The data:
▬▬▬
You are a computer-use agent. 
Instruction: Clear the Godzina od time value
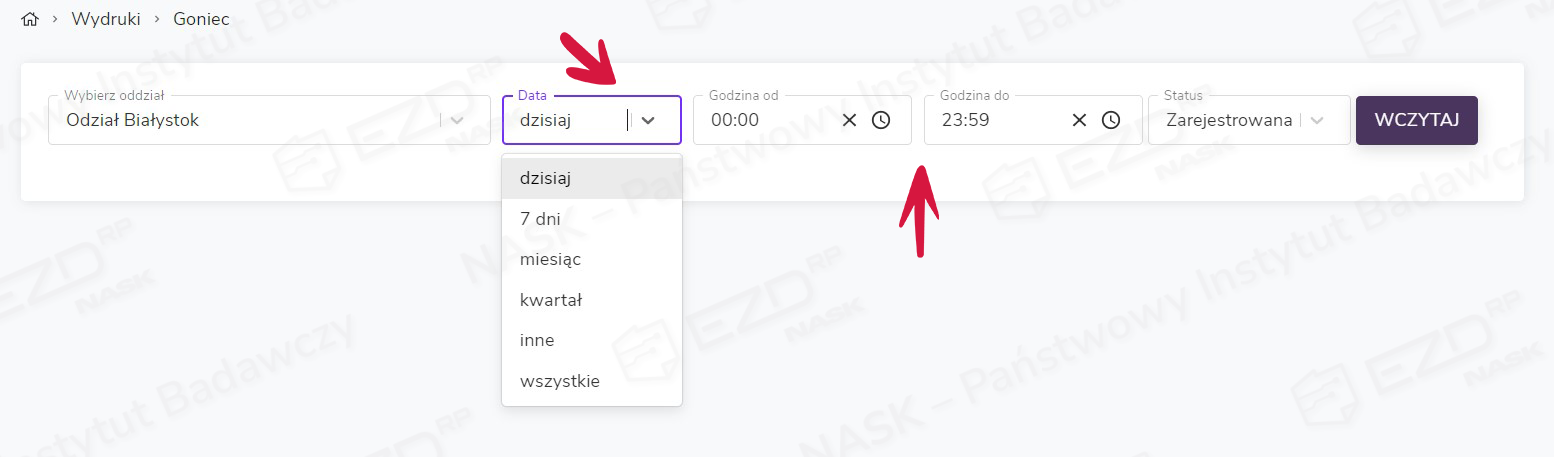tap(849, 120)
▬▬▬
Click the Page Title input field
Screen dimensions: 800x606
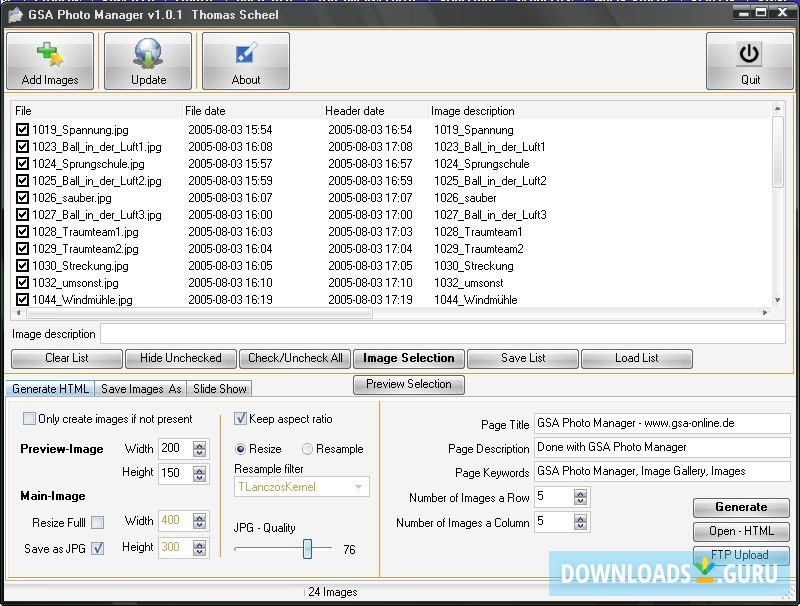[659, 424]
▬▬▬
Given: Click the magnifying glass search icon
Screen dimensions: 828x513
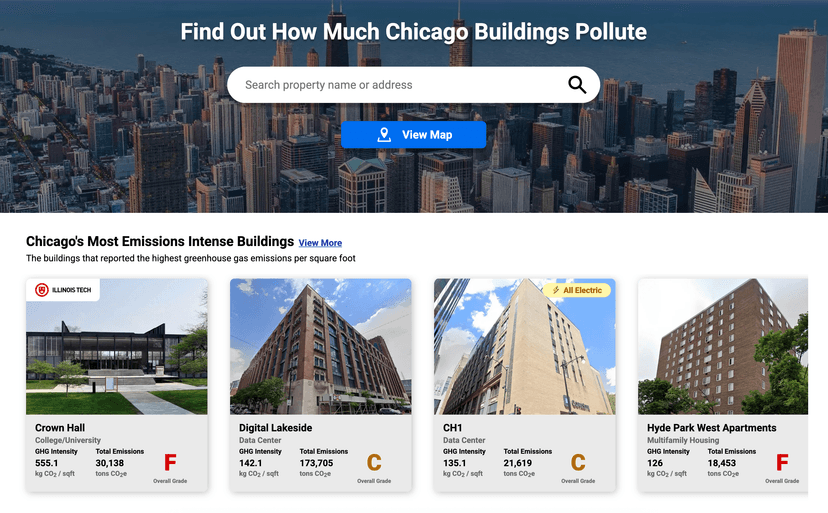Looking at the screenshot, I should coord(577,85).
▬▬▬
Activity: Only lines with the word "Click" belong in the answer; copy each of them from the material above.

Answer for this exercise:
Click the Page Title input field
Given: Click the magnifying glass search icon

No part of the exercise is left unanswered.